Issue: When I try to retrieve data with similarity threshold it returns 0 docs and without threshold and k it always returns 4 docs no matter the query.
What is it that I am doing wrong?
Here my Code:
Vector Store Creation File:
# Load Docs and then store embeddings in the Chroma DB
from langchain_community.embeddings import OllamaEmbeddings
from langchain_community.document_loaders import PyMuPDFLoader
from langchain_text_splitters import RecursiveCharacterTextSplitter
from langchain_chroma import Chroma
embeddings = OllamaEmbeddings(
base_url="http://43.204.231.131:11434",
model="mxbai-embed-large",
)
loader = PyMuPDFLoader("./data/aliceShort.pdf")
data = loader.load()
# print(len(data))
text_splitter = RecursiveCharacterTextSplitter(
# Set a really small chunk size, just to show.
chunk_size=300,
chunk_overlap=100,
length_function=len,
add_start_index=True,
)
chunks = text_splitter.split_documents(data)

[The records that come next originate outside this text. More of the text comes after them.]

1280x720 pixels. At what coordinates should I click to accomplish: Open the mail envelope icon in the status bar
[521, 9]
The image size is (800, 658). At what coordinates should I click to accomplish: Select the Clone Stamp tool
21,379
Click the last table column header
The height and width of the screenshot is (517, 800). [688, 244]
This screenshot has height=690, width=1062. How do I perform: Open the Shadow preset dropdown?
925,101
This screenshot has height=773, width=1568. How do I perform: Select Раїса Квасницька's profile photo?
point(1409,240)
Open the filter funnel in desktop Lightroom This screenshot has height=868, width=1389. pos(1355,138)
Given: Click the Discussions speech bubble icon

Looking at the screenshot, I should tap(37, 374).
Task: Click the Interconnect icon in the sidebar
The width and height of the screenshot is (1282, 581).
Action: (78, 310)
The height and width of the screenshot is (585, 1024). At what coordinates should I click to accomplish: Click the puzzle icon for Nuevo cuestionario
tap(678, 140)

print(f"Split {len(data)} documents into {len(chunks)} chunks.")
db = Chroma.from_documents(chunks, embeddings,persist_directory="./chroma_langchain_db")
query = "Who is Alice?"
docs = db.similarity_search(query)
print(docs[0].page_content)
Query File:
from langchain_community.embeddings import OllamaEmbeddings
from langchain_chroma import Chroma
embeddings = OllamaEmbeddings(
base_url="http://65.2.37.27:11434",
model="mxbai-embed-large",
)
db = Chroma(persist_directory="./chroma_langchain_db", embedding_function=embeddings)
query_text="Who is Alice?"
retriever = db.as_retriever(
search_type="similarity_score_threshold", search_kwargs={"score_threshold": 0.1})
docs = retriever.invoke(query_text)
print(len(docs))
I tried to solve this issue by changing models used for embeddings yet issue remains the same.